ActivationCheckpointTransform

Bases: BaseModelTransform

Transform that injects activation checkpointing into a model.

Recursively searches the model for instances of specified layer_classes and wraps them with CheckpointWrapper. This is a crucial optimization for fitting large models or long sequences into GPU memory.

Parameters:

Name Type Description Default
cfg ActivationCheckpointConfig

Activation checkpointing configuration.

required
Source code in optimus_dl/modules/model_transforms/checkpoint.py
@register_model_transform("activation_checkpoint", ActivationCheckpointConfig)
class ActivationCheckpointTransform(BaseModelTransform):
    """Transform that injects activation checkpointing into a model.

    Recursively searches the model for instances of specified `layer_classes`
    and wraps them with `CheckpointWrapper`. This is a crucial optimization for
    fitting large models or long sequences into GPU memory.

    Args:
        cfg: Activation checkpointing configuration.
    """

    def __init__(
        self,
        cfg: ActivationCheckpointConfig,
        **kwargs: Any,
    ):
        super().__init__(cfg, **kwargs)

    def apply(self, model: BaseModel, **kwargs) -> BaseModel:
        """Find and wrap target layers in the model."""
        logger.info("Applying activation checkpointing (torch.utils.checkpoint)")

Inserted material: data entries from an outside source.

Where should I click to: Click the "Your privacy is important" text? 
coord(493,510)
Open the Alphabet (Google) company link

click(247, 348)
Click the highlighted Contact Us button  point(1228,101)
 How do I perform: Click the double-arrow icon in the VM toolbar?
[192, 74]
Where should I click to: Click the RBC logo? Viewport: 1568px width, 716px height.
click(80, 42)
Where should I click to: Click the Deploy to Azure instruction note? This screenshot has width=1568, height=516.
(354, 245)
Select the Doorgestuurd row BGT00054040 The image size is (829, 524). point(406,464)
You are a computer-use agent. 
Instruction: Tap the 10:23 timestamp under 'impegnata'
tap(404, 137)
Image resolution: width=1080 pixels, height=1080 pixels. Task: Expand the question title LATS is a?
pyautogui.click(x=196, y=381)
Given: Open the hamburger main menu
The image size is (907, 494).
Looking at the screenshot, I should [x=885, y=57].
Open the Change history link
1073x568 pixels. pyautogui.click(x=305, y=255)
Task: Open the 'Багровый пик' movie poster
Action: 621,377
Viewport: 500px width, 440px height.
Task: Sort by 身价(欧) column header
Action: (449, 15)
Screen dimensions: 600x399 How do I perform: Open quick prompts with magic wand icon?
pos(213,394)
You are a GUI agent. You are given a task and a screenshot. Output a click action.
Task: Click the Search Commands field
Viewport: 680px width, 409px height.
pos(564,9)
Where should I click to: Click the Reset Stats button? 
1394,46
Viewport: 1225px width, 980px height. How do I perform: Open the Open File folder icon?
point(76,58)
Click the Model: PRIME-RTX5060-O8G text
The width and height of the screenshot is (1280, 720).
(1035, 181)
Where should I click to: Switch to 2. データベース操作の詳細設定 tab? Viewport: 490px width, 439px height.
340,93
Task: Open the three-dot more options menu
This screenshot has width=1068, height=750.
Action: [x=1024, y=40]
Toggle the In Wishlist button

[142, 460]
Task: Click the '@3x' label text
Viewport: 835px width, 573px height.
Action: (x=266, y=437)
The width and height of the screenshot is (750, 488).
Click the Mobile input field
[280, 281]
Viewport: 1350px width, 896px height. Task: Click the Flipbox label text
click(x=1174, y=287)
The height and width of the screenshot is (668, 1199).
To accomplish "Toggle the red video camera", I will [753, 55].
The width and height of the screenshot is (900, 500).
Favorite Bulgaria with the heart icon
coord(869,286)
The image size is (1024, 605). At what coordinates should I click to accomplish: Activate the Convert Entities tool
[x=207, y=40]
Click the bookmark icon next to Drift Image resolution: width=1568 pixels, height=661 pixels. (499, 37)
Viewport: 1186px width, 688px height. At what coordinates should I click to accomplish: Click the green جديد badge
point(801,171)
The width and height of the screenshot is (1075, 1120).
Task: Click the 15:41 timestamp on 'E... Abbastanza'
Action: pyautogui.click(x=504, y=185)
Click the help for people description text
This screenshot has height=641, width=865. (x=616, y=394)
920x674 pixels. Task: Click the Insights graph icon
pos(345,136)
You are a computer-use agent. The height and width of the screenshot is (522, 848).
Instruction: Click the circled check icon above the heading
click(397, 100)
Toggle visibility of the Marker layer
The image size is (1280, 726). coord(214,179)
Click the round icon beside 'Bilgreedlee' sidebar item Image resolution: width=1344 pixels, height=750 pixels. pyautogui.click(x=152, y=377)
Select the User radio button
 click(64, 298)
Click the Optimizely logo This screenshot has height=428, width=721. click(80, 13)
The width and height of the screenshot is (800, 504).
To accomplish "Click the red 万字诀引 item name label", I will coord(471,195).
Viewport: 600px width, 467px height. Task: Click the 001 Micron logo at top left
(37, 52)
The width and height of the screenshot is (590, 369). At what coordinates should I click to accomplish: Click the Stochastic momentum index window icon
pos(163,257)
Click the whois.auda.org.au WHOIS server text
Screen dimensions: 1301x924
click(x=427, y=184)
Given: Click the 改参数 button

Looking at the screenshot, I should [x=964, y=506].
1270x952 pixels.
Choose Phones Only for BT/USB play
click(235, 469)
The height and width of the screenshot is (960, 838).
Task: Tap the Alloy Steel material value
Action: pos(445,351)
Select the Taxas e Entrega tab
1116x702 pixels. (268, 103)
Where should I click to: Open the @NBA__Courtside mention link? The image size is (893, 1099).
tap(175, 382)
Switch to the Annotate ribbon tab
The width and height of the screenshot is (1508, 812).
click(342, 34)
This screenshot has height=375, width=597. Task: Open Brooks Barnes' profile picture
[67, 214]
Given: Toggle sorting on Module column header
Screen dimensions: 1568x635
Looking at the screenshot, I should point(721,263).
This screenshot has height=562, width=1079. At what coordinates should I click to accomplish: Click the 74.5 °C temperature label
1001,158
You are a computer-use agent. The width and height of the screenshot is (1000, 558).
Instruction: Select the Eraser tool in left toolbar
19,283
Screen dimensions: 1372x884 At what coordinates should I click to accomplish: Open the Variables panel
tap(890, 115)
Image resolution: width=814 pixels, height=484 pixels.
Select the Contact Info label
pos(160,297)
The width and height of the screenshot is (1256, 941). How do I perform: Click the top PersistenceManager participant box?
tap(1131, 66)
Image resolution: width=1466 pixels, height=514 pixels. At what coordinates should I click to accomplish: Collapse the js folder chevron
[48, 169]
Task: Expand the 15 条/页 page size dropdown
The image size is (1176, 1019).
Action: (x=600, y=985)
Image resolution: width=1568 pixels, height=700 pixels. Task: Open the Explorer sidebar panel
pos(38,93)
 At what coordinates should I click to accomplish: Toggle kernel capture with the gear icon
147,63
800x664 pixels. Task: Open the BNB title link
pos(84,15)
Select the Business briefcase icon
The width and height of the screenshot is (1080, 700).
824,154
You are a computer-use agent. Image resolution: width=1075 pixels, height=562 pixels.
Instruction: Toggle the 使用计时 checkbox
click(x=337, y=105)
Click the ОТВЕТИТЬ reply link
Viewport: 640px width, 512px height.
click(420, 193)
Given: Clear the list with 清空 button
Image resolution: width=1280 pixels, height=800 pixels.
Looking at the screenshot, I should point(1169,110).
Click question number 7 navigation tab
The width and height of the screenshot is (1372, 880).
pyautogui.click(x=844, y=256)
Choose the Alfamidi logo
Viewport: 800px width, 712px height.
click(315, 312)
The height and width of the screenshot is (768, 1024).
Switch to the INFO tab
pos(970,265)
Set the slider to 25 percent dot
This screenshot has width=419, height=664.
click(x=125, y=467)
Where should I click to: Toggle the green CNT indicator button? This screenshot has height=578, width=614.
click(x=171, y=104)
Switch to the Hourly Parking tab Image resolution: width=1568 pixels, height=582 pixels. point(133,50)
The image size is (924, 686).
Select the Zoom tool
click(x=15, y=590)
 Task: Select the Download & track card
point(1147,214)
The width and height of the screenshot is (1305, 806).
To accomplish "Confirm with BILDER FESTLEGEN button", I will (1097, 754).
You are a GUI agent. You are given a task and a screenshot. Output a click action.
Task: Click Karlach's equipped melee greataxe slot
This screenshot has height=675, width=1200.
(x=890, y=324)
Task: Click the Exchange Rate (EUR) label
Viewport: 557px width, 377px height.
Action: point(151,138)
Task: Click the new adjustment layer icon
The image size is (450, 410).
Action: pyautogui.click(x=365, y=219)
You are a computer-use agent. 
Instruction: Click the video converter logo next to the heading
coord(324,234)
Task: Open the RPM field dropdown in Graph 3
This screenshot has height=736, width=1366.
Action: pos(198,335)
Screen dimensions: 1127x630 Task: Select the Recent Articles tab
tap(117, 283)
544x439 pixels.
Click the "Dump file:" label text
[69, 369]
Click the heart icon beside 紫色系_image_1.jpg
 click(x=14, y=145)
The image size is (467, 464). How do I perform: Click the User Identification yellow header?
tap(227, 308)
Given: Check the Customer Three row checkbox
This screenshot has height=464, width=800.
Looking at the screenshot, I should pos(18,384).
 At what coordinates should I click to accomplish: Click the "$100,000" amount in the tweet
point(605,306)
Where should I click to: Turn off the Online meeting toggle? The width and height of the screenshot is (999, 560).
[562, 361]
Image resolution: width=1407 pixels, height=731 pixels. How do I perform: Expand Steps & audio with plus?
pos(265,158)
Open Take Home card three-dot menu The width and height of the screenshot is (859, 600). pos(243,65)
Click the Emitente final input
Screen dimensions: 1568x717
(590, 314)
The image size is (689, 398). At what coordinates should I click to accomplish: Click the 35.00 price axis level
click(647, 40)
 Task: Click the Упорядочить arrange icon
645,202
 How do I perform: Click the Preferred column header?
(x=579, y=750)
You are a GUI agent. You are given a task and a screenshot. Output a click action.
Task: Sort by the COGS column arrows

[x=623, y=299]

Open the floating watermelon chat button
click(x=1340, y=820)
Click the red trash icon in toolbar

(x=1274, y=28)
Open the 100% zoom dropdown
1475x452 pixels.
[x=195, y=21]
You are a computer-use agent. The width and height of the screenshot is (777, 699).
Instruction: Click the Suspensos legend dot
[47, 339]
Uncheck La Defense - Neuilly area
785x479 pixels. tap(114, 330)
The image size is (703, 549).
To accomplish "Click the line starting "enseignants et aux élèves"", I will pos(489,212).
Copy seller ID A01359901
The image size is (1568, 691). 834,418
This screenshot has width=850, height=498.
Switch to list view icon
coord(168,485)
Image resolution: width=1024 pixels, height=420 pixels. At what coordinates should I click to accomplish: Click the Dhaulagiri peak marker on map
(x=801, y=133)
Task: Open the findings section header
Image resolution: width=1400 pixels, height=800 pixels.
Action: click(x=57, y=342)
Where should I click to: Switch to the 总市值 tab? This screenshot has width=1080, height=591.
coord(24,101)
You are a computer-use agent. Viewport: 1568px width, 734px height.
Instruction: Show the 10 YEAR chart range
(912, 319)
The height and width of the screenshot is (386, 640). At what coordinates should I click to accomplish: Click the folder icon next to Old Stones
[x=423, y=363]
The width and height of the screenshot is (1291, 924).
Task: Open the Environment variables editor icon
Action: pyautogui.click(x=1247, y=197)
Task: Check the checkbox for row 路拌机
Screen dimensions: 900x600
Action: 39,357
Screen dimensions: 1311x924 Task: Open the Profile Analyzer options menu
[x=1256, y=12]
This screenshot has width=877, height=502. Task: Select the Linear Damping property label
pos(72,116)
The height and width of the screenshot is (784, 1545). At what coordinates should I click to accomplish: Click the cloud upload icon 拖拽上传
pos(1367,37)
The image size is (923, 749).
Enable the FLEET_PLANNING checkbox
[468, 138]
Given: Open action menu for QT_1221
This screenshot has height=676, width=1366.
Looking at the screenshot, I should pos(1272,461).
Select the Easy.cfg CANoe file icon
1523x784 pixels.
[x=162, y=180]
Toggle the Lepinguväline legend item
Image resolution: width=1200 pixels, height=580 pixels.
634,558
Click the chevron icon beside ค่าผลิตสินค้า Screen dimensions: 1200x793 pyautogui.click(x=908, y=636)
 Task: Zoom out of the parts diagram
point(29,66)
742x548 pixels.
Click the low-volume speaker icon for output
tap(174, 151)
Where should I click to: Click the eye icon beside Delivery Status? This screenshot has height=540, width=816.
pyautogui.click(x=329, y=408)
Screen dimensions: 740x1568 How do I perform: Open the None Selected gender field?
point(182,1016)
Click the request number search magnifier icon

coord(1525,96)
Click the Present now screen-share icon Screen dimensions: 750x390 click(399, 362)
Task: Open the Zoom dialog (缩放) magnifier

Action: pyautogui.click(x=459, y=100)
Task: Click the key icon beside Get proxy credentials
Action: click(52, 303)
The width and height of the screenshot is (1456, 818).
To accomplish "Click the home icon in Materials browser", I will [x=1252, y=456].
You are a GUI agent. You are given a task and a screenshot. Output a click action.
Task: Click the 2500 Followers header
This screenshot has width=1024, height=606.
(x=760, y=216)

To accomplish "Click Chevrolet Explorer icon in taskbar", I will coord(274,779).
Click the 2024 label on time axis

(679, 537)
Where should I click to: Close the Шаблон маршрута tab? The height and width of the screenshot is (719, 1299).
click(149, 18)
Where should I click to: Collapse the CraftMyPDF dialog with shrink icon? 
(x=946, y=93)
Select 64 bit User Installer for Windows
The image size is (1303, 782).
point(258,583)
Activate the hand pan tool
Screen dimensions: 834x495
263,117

        if not self.cfg.layer_classes:
            logger.warning(
                "No layer classes specified for activation checkpointing. "
                "Please specify 'layer_classes' in the config (e.g. ['LlamaBlock'])."
            )
            return model

        target_classes = set(self.cfg.layer_classes)
        ops_to_save = [
            eval(op, {"__builtins__": None}, {"torch": torch})
            for op in (self.cfg.ops_to_save or [])
        ]
        replaced_count = self._replace_modules(
            model,
            target_classes,
            use_reentrant=self.cfg.use_reentrant,
            ops_to_save=ops_to_save,
        )

        if replaced_count == 0:
            logger.warning(f"No modules matching {target_classes} found to checkpoint.")
        else:
            logger.info(
                f"Applied activation checkpointing to {replaced_count} layers of types: {target_classes}"
            )

        return model

    def _replace_modules(
        self,
        model: nn.Module,
        target_classes: set,
        use_reentrant: bool,
        ops_to_save: list,
    ) -> int:
        """Recursively replace target modules with CheckpointWrapper."""
        count = 0
        for name, child in model.named_children():
            if child.__class__.__name__ in target_classes:
                # Replace the module
                logger.debug(f"Wrapping {name} ({child.__class__.__name__})")
                wrapped_child = CheckpointWrapper(
                    child, use_reentrant=use_reentrant, ops_to_save=ops_to_save
                )
                setattr(model, name, wrapped_child)
                count += 1
            else:
                # Recurse
                count += self._replace_modules(
                    child, target_classes, use_reentrant, ops_to_save
                )
        return count

apply(model, **kwargs)

Find and wrap target layers in the model.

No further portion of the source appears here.